Die Linkspartei ist sich natürlich im Klaren darüber, dass die von uns unterstützten Forderungen in ihrem Wahlprogramm in einer solchen Regierungskoalition keinerlei Rolle mehr spielen werden. Trotzdem hat sich der Bundesparteitag der Linkspartei letztes Wochenende für eine Regierungsbeteiligung in Nordrhein-Westfalen ausgesprochen. Die MLPD kommt so in die zweifelhafte Rolle, große Teile des Wahlprogramms der Linkspartei gegen deren eigene Parteiführung verteidigen zu müssen. Eine kritische Wahlunterstützung bei den Landtagswahlen in Nordrhein-Westfalen durch die MLPD war dennoch richtig, weil wir damit unterstrichen haben, dass wir auf der Grundlage des gemeinsamen Kampfes für zentrale Forderungen nach wie vor bereit sind, mit der Linkspartei zusammen zu arbeiten.

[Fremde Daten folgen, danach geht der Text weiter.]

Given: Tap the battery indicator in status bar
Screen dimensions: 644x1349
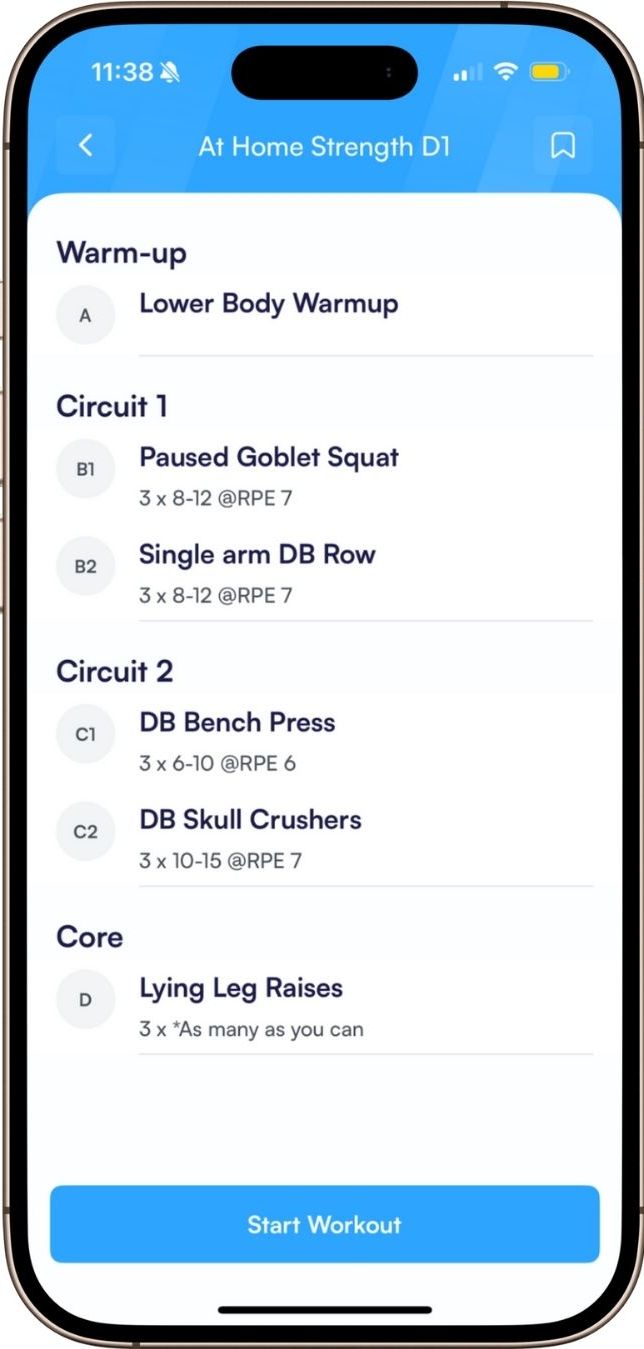Looking at the screenshot, I should click(x=549, y=72).
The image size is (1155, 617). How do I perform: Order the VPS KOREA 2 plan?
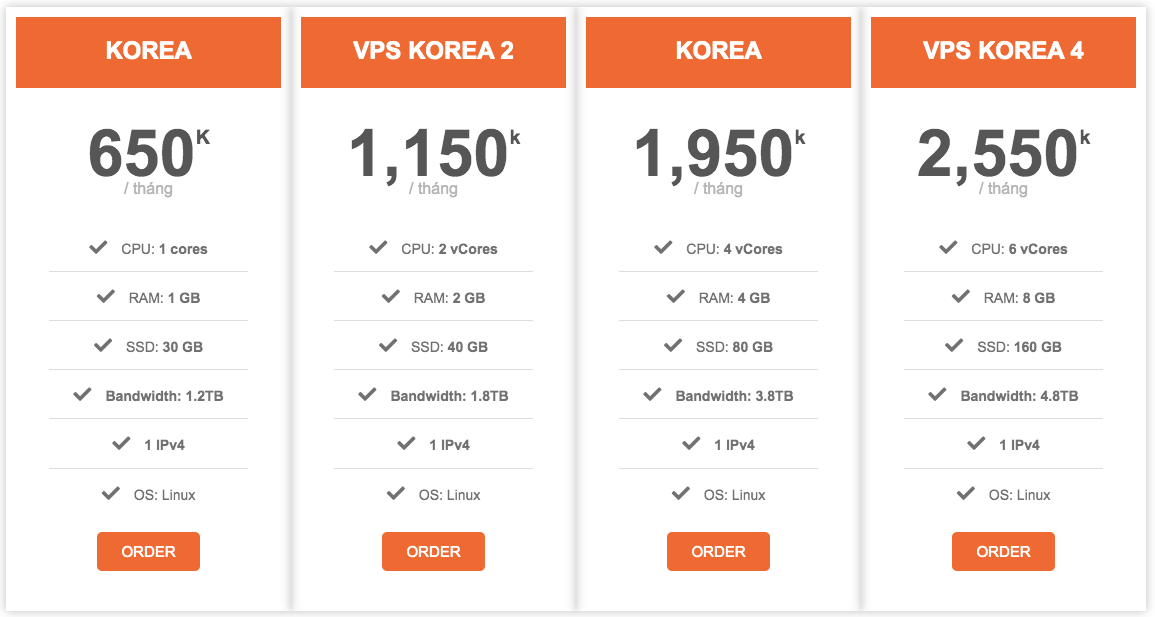click(433, 551)
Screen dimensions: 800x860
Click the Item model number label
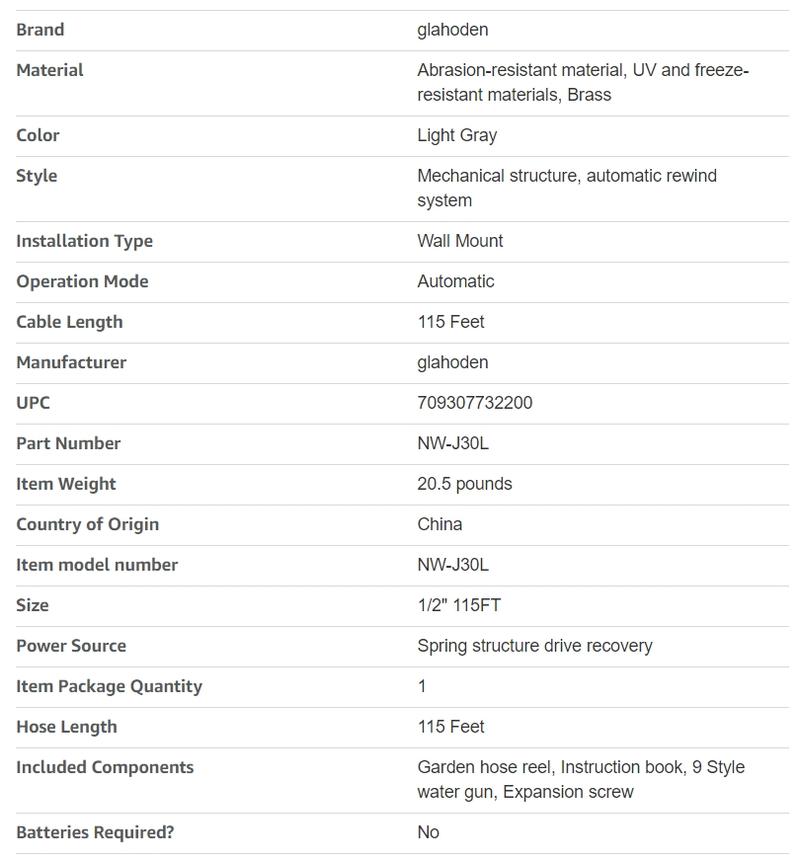97,565
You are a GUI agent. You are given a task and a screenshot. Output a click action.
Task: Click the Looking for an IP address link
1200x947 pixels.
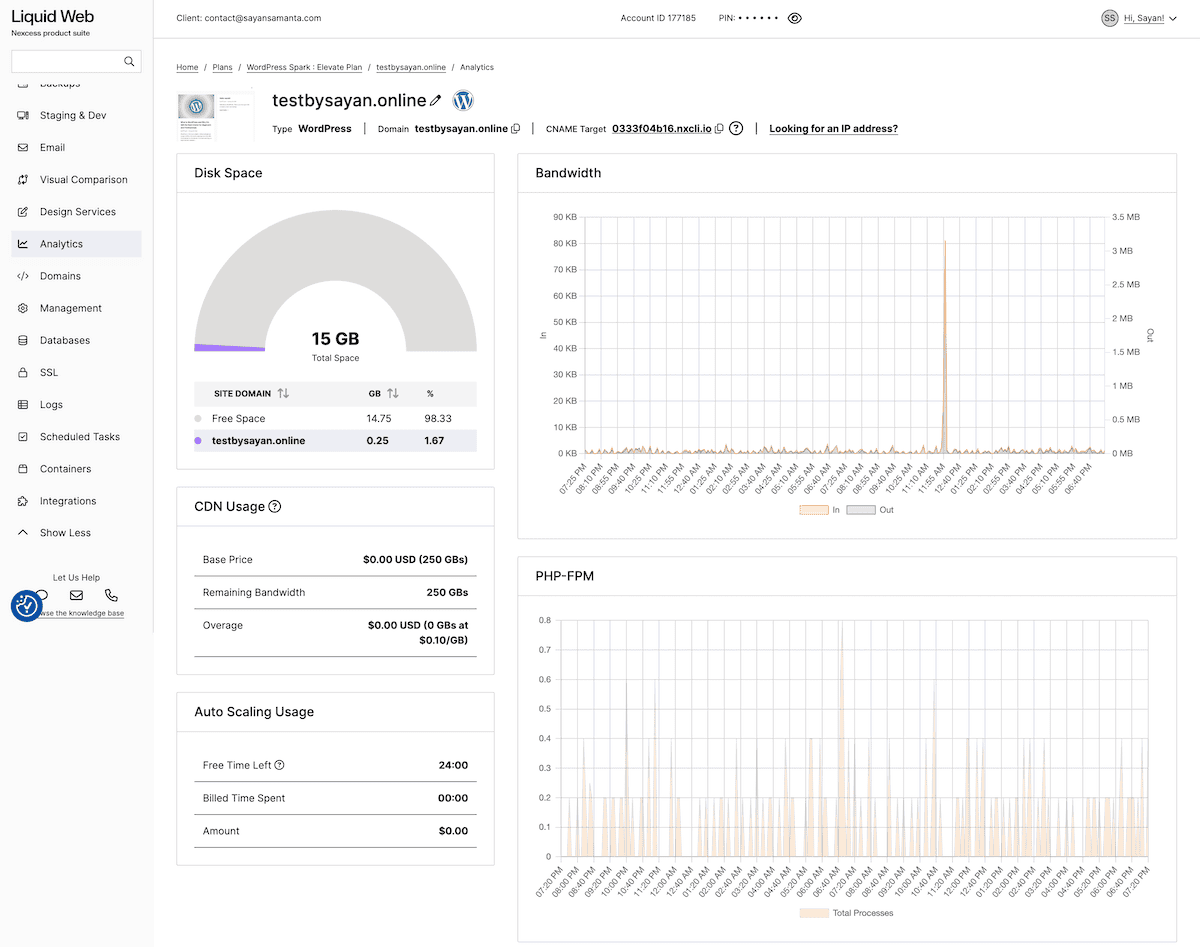coord(833,129)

Wir wollen die Mitglieder und Funktionäre der Linkspartei zugleich dringendst davor warnen, in diese Regierung einzutreten. Sie würden damit die Verpflichtung übernehmen, das Krisenprogramm der Monopole im bevölkerungsreichsten Bundesland gegen die breiten Massen mit umzusetzen. Der Linkstrend wird sich vor allem im aktiven Widerstand gegen die Abwälzung der Krisenlasten auf dem Rücken der breiten Massen weiter entfalten. Die Linkspartei muss sich entscheiden, auf welche Seite sie sich stellt!
Rote Fahne: Am 1. Mai hatte man nicht den Eindruck, dass die Hetzkampagne in den Medien gegen die "Linksextremisten" der MLPD in der Arbeiterbewegung in Deutschland verfängt.
Stefan Engel: Das Verhältnis der Masse der Teilnehmer zur MLPD war an diesem 1. Mai tatsächlich bemerkenswert. Während es im Vorfeld eine rigide antikommunistische Ausgrenzungskampagne gegen die MLPD durch Teile der DGB-Führung gab, wurden wir überall von den Teilnehmern als selbstverständlicher Bestandteil der 1.-Mai-Aktivitäten begrüßt und geschützt. Großspurig angekündigte - rechtlich übrigens gar nicht zulässige - Standverbote gegen die MLPD konnten nirgendwo durchgesetzt werden. Die Kollegen stellten sich schützend vor die MLPD, an manchen Orten hatten sich gar Aktionseinheiten zum Schutz des MLPD-Standes gebildet. So kam es in Berlin bei dem Versuch, den Stand der MLPD abzuräumen, zu einer Massendiskussion und Kundgebung von 200 Kolleginnen und Kollegen, die dies verhinderten. Natürlich richteten wir den Hauptstoß nicht gegen die DGB-Führung, sondern gegen die arbeiterfeindliche Politik von Regierung und Monopolen. Aber es ist auch klar, dass wir uns solche Ausgrenzungsversuche nicht gefallen lassen – die ja übrigens auch damit zu tun haben, dass sich DGB- und IGM-Führung zur Zeit immer stärker auf die Seite der Regierung schlagen und Kämpfe um jeden Preis verhindern wollen.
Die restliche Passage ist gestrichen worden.